Could every line of the listing be output exactly, with the pictures skipped?

Given entries.
※ ※ ※

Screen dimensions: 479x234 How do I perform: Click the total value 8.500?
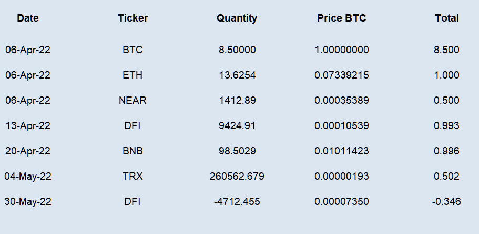(x=446, y=50)
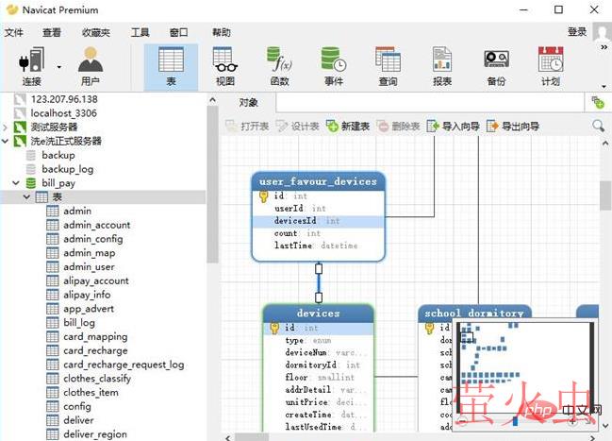This screenshot has width=612, height=441.
Task: Open dropdown arrow next to 连接 button
Action: tap(59, 67)
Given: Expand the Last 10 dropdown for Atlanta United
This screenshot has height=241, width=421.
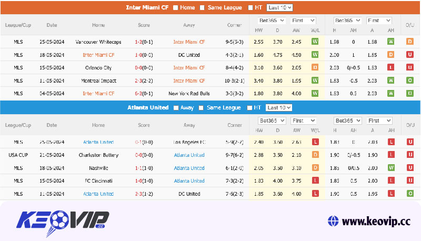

※ ※ ※

Response.
Screen dimensions: 479x234 How do I perform: Click the total value 8.500?
(x=446, y=50)
This screenshot has width=612, height=441.
Task: Open dropdown arrow next to 连接 button
Action: tap(59, 67)
Given: Expand the Last 10 dropdown for Atlanta United
This screenshot has height=241, width=421.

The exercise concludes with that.